Three sins of factual omission – government is NOT cutting emissions, government is NOT doing everything it can, and consuming more DOES NOT make us happier
No 723 Posted by fw, April 17, 2013
Carbon Omissions – The Co2 We’re Not Counting, by Jeremy Williams, Make Wealth History, April 16, 2013
There was an event in London last night – the launch of Carbon Omissions. It’s a project from the Public Interest Research Centre (PIRC), whose previous work includes Climate Safety and the advertising report Think of me as Evil?. Both of those were engaging and thought provoking, so I have my eye on what they’re up to.
The aim of Carbon Omissions is to highlight the matter of Britain’s carbon measurements. Since we don’t count the carbon emissions of our imports, we can say that emissions have fallen and we have exceeded our Kyoto targets. In reality, we’ve just off-shored our emissions to China and other countries that make things for us. Factor in the total emissions that Britain is responsible for, and they’re still rising. And that means that if we’re to get serious about reducing our atmospheric pollution, we need to talk about consumption.
One hopes that PIRC UK is not going to rely solely on a 3-minute video to win the support of the UK’s civic-minded citizens.
As for Canada, if the Harper Cons bothered to care at all about what most Canadians think about the tar sands and CO2 emissions, his government might do a better job of lying.
Anyway, here’s the video followed by my transcript of the narration. Visit the Carbon Omissions website for more details.
For the past twenty years we’ve been told a lie – three lies in fact. Firstly, the government has told us that we’ve succeeded in cutting UK carbon emissions. Secondly, it’s told us it’s doing everything it can to tackle climate change – there’s no need for any big changes to the way we consume. And thirdly, it’s told us that consuming ever more stuff makes us happier. The problem is that none of it is true.
Firstly, we’ve not cut our emissions. They’re still rising. The government’s figures measure only the carbon dioxide we produce within the UK borders. But we live in a globalized economy and rely heavily on imports to meet consumer demand. Because the UK lost most of its industry since the 1980s many of the goods we buy are now manufactured in countries like China and India. So while officially UK emissions have gone down once you count the imported goods we consume, you find they’ve gone up. In fact, they’ve gone up by 20 percent in the past twenty years. But the government would prefer to bury this.

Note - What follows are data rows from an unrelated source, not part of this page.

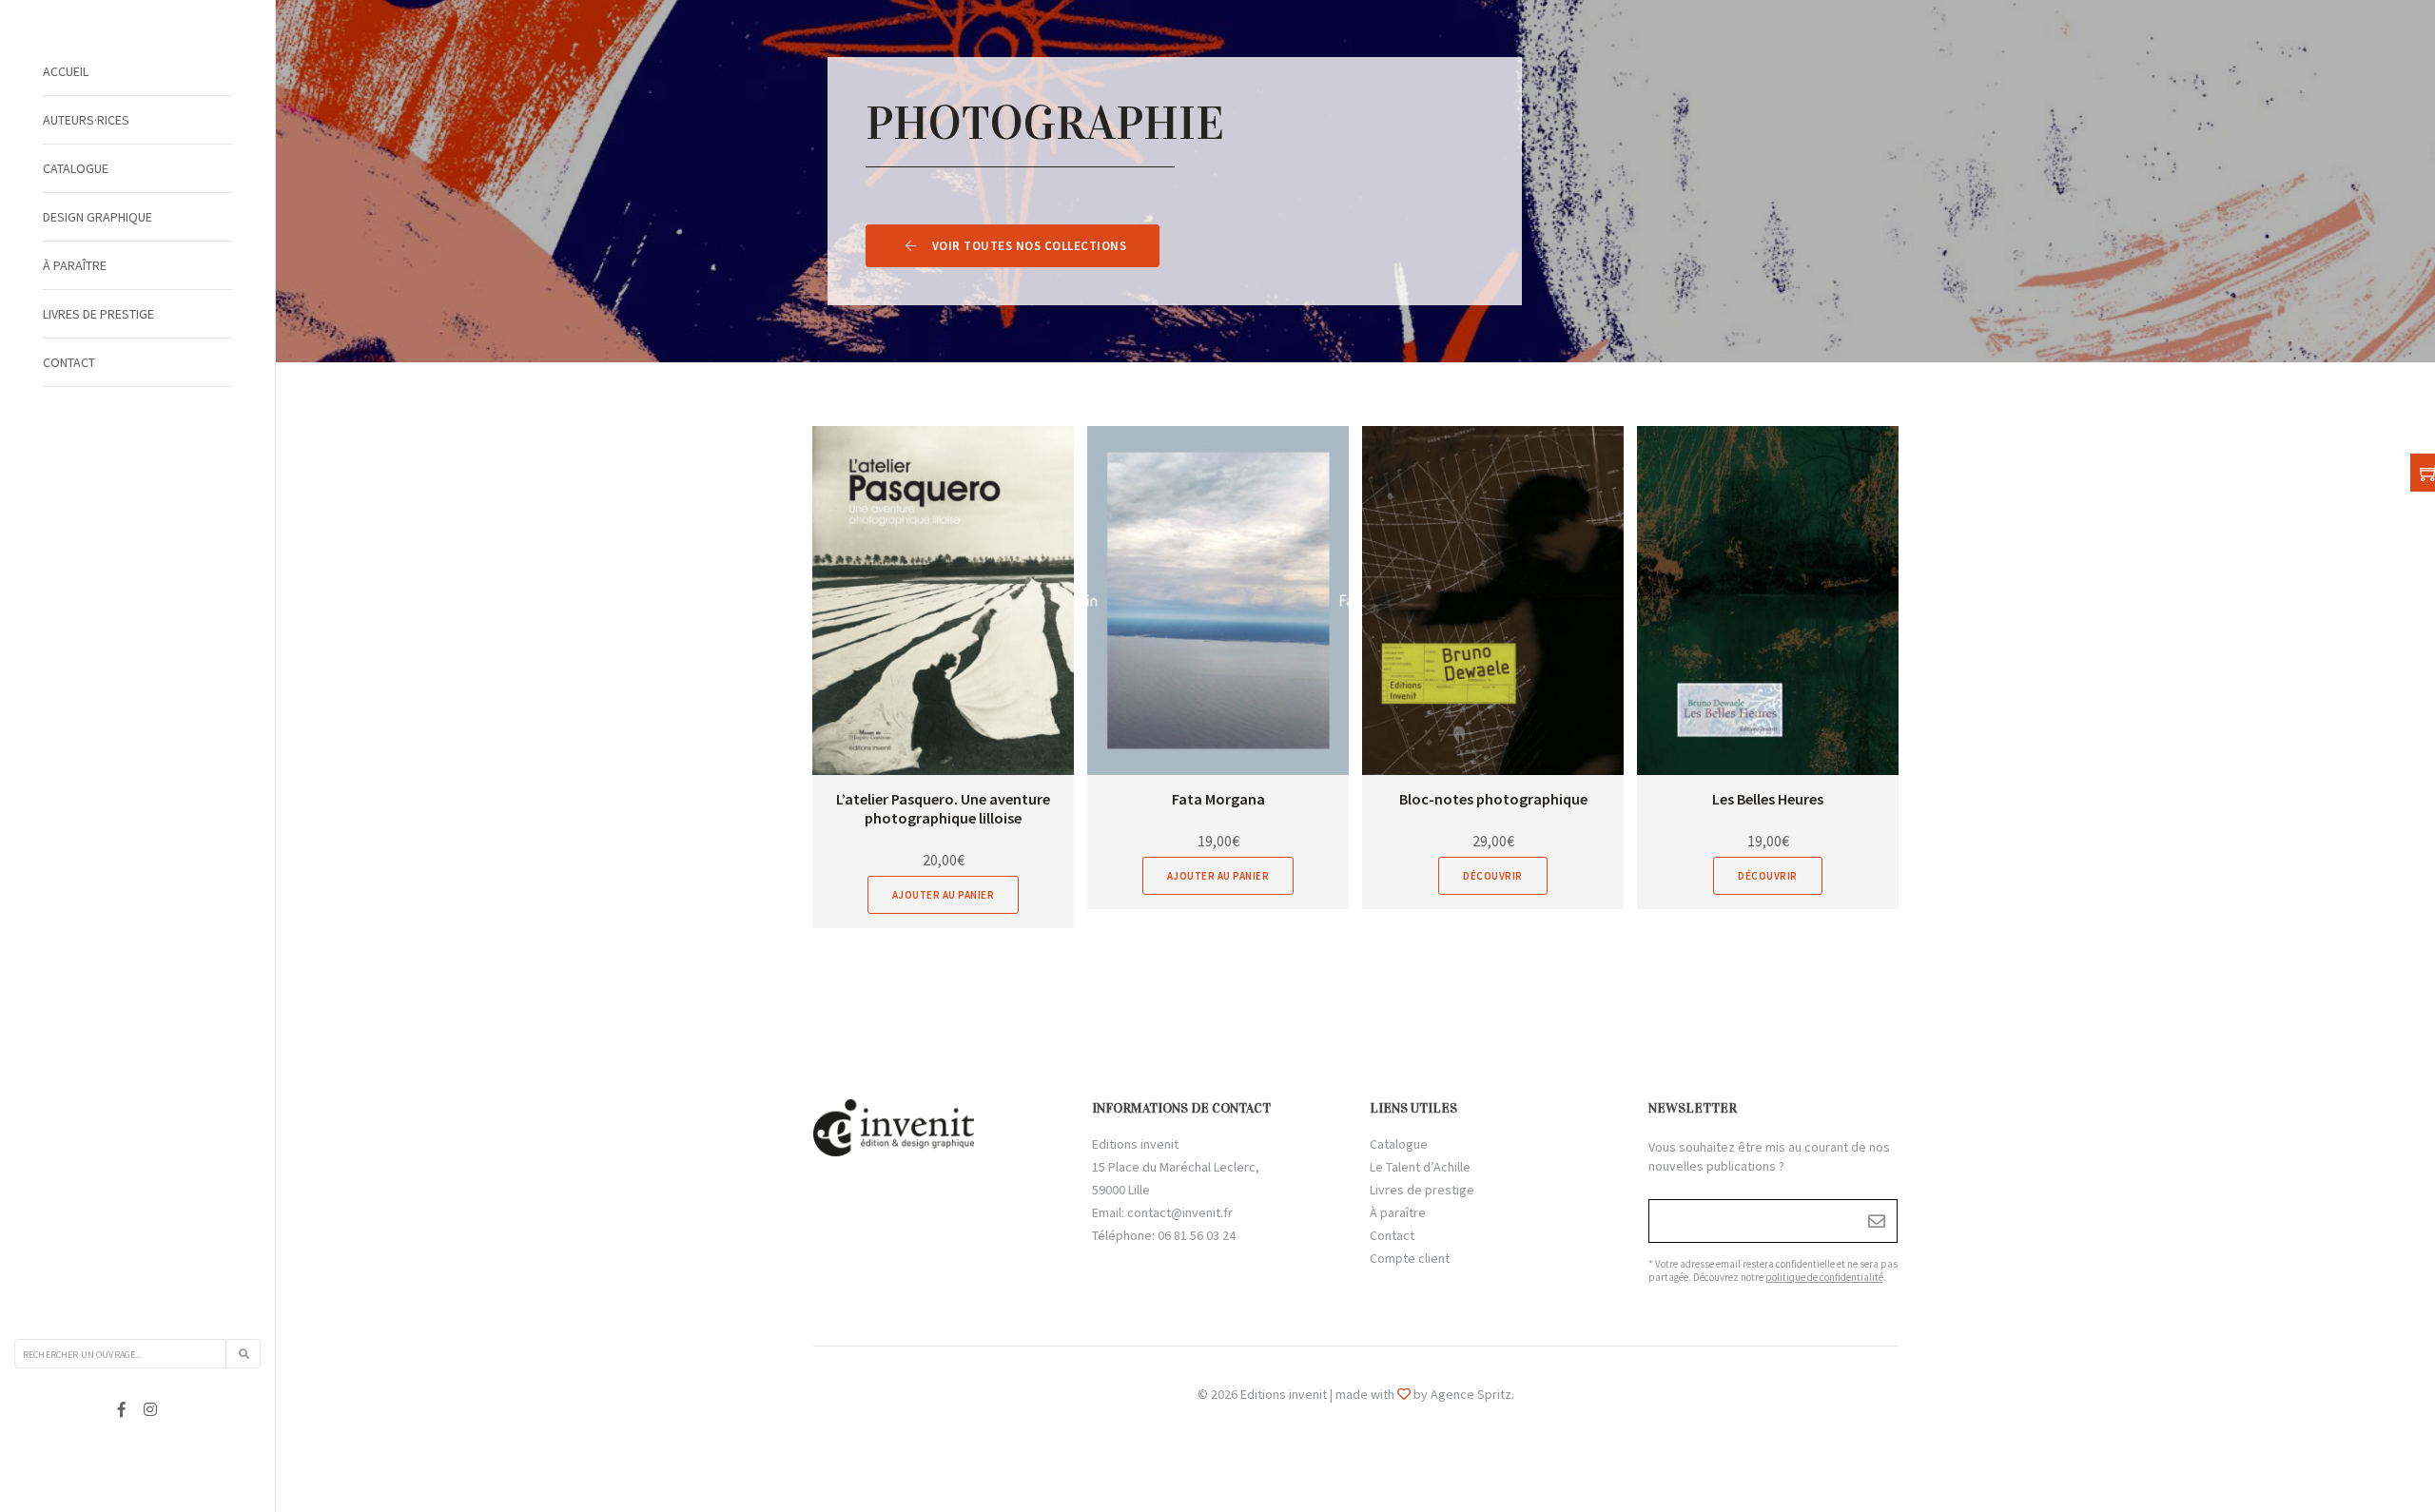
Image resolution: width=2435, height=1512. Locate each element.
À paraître (75, 265)
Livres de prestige (98, 313)
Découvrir (1493, 875)
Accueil (65, 71)
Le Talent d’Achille (1420, 1166)
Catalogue (75, 168)
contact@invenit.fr (1180, 1212)
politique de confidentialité (1824, 1277)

It would rather pretend that emissions are still coming down, because for a politician to admit otherwise would be to expose the second lie – that they’ve been doing everything they can to tackle climate change. The truth is the government hasn’t done nearly enough, even though it has known the true picture about our rising emissions for years. It’s happy to keep blaming China for increasing its emissions without admitting that our consumption problem is helping to drive them up.
Meanwhile, the government is also reluctant to own up to the third lie – that having more and more stuff actually makes us happier. Study after study has shown that after a certain point simply increasing material wealth does not improve our wellbeing. After thirty years of consumerism psychological research suggests that we are no happier than we were when we started.
It’s time to get honest about our consumption problem. We should start deciding how to make the products we need in a sustainable way without just shifting the blame for pollution on to other countries. And part of that debate has to be about the products we don’t need. As a committee of MPs recently concluded:
“The UK’s consumption cannot continue to rise indefinitely…if it is to make an effective contribution to a global reduction in greenhouse gas emissions.” —Energy and Climate Change Committee, 2012.
Most of all, the government needs to own up to our rise in emissions and take responsibility for tackling the environmental impact of what the UK consumes.